20. Though the learned Counsel for the appellant referred to a number of decisions of the Apex Court to submit that the question of considering the ground of approaching the Court with clean hands arise only at an interlocutory stage and not at the final stage, I am unable to agree with the said submission made by him. In the very decision in the case of M/s. Prestige Lights Limited, the Apex Court has observed that a Court of law is also a Court of equity and, therefore, it is of utmost necessity that when a party approaches a High Court, he must place all the facts before the Court without any reservation. Once it is shown that a party had suppressed a material fact, which will also have a bearing on the outcome of the final decision at a later stage, then, the suppression of material fact will loom large even at the final stage. Therefore, it is inconsequential as to whether suppression of material fact takes place at an interlocutory stage or at a final stage of a legal proceeding.
21. In all the decisions referred to by the appellant's Counsel, nowhere it has been laid down that the question of suppressing material facts or not coming before the Court in clean hands will have to be considered only at an interlocutory stage and not at the final stage. In fact, this Court, in the case of Lakshminarasimhiah, has observed that "He who comes into equity must come with clean hands" or "He that hath committed inequity shall not have equity" are well-known maxims of equity. The wrong conduct of the plaintiff in the particular matter or transaction with respect to which he seeks injunctive relief will preclude him from getting such relief.
22. In the light of the aforesaid principles of law and in the decision in the case of M/s. Seemax Constructions (Private) Limited, it having been laid down that in a suit filed for interim and permanent injunction restraining defendants from invoking bank guarantees, if the fact relating to suit filed in other Courts is not disclosed, the same would amount to suppression of material facts and the suit will be liable to be dismissed without going into the merits, in the instant case also, the aforesaid principles of law will have to be applied and the consequence of such application of the above principles is that the suit of the plaintiff was liable to be dismissed even on the ground of suppression of material fact of the plaintiff having filed an earlier suit for the same relief of injunction and the said suit having been dismissed. Therefore, even from this angle, the dismissal of the suit of the plaintiff by the lower Appellate Court cannot be termed as erroneous and, as such, I answer the substantial question of law framed by holding that insofar the possession is concerned, the view taken by the lower.

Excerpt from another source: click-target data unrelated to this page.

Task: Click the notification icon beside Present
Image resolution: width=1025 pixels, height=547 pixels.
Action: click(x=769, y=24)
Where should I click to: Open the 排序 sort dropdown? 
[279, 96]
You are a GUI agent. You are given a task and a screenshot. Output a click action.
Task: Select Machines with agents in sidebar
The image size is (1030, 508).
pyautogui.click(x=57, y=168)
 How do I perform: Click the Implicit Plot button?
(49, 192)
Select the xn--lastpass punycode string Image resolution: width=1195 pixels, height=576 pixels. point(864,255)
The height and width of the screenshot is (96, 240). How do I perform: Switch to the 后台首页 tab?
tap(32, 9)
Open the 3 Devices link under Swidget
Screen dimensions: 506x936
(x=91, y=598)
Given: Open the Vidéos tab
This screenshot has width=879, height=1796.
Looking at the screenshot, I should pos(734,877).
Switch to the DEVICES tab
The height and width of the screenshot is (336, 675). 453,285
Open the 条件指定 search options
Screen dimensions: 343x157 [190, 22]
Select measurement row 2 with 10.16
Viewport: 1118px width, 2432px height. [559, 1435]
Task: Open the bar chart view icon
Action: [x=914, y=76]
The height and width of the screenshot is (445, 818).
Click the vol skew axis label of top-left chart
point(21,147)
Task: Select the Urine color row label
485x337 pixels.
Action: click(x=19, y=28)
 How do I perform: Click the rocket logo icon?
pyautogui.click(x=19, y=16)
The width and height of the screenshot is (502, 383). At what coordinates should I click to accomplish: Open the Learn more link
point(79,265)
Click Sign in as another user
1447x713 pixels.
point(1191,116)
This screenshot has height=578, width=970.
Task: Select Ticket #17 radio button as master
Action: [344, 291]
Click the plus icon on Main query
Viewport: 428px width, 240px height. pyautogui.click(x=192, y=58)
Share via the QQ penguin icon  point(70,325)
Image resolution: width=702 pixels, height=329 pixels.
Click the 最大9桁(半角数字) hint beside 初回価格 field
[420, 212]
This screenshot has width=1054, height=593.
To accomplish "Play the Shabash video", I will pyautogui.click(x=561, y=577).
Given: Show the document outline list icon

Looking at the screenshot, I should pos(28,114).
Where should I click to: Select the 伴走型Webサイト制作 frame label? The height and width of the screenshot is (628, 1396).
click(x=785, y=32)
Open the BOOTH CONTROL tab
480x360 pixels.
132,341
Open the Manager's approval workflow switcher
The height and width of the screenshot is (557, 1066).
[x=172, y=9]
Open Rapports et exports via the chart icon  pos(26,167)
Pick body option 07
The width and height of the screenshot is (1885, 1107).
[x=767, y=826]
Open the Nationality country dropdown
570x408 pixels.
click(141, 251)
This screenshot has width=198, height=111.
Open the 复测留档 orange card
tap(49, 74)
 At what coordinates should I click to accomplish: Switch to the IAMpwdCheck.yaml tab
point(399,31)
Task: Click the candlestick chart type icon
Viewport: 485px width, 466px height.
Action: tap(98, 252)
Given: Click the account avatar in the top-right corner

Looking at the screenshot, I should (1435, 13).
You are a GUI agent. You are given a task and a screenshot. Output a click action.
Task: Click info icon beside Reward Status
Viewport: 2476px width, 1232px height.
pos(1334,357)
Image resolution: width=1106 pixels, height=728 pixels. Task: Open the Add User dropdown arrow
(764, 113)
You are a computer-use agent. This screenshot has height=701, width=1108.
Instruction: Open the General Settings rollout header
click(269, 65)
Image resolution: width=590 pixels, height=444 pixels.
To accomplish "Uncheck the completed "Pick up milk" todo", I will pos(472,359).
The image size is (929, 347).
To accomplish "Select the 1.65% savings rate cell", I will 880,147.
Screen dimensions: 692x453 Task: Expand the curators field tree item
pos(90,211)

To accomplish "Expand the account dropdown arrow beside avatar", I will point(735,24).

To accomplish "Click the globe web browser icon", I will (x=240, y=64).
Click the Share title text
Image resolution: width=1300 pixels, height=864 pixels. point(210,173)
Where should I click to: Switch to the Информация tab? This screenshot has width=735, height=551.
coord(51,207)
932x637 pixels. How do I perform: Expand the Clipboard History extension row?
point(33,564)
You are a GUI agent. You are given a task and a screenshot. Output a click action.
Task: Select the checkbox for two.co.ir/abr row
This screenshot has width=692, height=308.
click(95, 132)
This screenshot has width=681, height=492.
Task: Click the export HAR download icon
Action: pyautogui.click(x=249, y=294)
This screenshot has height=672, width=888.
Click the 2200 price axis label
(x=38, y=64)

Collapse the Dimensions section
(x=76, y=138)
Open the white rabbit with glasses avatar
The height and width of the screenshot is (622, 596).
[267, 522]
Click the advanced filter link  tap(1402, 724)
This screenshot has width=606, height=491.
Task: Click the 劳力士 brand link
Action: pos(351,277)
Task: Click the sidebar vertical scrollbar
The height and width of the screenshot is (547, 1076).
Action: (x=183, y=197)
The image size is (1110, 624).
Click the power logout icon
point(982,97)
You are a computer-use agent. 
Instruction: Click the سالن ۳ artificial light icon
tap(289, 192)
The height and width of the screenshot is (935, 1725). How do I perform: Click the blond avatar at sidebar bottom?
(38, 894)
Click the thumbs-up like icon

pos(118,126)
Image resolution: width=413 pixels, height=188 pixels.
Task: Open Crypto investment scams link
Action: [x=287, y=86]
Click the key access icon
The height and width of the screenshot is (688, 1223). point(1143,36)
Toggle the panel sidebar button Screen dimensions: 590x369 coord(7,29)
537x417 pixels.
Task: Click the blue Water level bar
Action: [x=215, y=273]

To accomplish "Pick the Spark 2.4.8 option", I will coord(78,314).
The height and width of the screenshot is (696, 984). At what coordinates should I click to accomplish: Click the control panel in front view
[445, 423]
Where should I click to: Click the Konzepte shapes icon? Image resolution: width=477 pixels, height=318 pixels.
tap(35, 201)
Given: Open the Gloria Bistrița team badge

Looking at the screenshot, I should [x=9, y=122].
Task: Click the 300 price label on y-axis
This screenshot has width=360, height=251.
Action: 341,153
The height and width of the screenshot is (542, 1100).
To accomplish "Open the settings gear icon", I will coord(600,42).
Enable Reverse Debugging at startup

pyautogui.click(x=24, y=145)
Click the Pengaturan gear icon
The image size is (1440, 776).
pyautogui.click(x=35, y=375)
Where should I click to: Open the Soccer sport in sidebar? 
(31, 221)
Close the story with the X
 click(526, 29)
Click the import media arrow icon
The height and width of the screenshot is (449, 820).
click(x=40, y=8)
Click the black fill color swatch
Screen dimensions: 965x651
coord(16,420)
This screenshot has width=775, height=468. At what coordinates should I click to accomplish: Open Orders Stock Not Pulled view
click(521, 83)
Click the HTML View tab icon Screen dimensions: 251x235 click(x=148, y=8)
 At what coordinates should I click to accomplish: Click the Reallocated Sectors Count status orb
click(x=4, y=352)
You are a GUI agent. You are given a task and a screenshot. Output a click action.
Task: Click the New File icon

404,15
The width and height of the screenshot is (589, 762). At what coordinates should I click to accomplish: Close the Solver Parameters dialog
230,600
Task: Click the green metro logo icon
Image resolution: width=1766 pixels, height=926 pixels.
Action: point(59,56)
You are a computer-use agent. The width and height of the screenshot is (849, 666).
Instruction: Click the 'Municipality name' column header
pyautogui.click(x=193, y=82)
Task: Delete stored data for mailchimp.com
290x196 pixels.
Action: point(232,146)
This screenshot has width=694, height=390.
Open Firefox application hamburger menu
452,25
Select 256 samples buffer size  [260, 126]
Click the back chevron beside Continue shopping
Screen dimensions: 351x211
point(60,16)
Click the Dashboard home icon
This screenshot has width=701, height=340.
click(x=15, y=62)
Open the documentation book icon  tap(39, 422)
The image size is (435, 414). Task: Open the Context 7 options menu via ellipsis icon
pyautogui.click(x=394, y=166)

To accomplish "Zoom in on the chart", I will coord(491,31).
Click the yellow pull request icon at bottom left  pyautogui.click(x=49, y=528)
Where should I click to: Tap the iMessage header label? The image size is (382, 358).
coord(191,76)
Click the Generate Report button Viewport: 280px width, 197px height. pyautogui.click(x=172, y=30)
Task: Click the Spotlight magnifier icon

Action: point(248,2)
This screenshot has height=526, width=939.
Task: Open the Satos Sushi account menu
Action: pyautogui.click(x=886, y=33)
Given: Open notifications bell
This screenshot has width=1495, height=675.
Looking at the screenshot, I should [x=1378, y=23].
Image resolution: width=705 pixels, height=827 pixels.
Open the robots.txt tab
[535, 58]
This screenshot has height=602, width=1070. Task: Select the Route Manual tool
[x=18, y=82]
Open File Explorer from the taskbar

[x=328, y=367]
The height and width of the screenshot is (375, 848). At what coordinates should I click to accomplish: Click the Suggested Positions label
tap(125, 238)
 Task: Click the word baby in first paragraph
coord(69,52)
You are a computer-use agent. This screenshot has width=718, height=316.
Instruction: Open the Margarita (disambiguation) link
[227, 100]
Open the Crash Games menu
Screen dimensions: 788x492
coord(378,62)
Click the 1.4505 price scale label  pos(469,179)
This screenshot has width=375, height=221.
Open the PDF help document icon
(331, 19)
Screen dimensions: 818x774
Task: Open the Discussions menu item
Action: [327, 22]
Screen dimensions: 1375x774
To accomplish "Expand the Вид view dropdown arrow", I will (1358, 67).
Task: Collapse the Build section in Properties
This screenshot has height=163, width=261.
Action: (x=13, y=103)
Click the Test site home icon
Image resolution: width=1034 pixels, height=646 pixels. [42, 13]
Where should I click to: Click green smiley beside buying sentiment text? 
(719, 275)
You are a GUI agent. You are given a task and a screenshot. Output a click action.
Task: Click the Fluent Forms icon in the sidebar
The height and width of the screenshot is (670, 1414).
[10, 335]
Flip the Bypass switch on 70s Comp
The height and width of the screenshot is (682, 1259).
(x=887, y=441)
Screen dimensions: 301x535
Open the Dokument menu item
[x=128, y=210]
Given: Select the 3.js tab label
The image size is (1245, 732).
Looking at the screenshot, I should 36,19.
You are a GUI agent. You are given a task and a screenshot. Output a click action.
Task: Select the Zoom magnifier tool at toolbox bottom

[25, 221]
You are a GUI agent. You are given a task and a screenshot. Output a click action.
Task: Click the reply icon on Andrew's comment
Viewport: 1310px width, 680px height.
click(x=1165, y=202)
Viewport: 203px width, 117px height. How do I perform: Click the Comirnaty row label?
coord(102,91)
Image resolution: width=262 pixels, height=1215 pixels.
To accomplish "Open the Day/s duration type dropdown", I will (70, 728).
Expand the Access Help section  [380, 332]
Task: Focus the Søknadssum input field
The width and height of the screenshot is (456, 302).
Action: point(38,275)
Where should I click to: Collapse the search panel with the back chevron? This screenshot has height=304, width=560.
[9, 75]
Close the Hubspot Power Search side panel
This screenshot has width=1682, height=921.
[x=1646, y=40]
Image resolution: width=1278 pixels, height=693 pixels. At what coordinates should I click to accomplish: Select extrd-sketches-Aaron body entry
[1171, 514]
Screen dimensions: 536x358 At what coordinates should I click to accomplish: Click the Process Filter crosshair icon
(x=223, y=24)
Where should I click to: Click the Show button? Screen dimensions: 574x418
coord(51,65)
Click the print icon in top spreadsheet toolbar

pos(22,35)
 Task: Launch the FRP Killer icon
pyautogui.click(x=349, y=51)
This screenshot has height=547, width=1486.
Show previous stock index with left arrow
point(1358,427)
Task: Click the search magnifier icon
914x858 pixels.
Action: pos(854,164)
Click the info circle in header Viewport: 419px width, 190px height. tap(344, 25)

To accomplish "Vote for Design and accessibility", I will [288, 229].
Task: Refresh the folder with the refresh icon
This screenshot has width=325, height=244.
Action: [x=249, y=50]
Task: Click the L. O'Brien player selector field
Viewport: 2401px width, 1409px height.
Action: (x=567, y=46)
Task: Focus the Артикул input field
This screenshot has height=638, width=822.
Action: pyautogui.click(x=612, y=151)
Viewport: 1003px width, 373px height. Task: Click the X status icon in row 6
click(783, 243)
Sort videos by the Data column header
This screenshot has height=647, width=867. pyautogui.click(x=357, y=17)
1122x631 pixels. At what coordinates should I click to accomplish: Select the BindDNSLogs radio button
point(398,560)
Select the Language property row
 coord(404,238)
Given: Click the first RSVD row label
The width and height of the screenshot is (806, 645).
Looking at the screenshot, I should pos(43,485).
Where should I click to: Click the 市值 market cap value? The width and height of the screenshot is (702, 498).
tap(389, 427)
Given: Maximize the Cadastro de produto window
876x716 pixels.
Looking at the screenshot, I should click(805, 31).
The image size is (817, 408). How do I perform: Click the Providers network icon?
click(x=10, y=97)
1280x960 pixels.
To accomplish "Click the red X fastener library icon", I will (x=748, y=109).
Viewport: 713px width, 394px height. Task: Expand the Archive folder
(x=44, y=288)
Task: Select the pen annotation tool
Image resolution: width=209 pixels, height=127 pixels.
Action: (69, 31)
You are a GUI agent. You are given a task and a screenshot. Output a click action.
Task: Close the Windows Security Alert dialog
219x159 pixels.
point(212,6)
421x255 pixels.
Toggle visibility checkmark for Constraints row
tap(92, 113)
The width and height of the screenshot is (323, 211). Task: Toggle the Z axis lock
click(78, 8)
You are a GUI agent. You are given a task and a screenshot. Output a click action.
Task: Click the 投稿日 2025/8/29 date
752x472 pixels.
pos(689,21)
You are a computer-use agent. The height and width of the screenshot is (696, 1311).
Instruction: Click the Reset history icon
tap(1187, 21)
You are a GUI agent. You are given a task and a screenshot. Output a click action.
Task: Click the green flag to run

23. Appellate Court, having been based on the appreciation of evidence by it, is not liable to be interfered with by this Court in second appeal as it does not suffer from any of the infirmities which give rise to interference in second appeal under Section 100 of the CPC. No occasion, therefore, arises for reversing the view taken by the lower Appellate Court.
24. In the result, the appeal is dismissed. The judgment and decree of the lower Appellate Court in dismissing the suit of the plaintiff stands confirmed. No costs.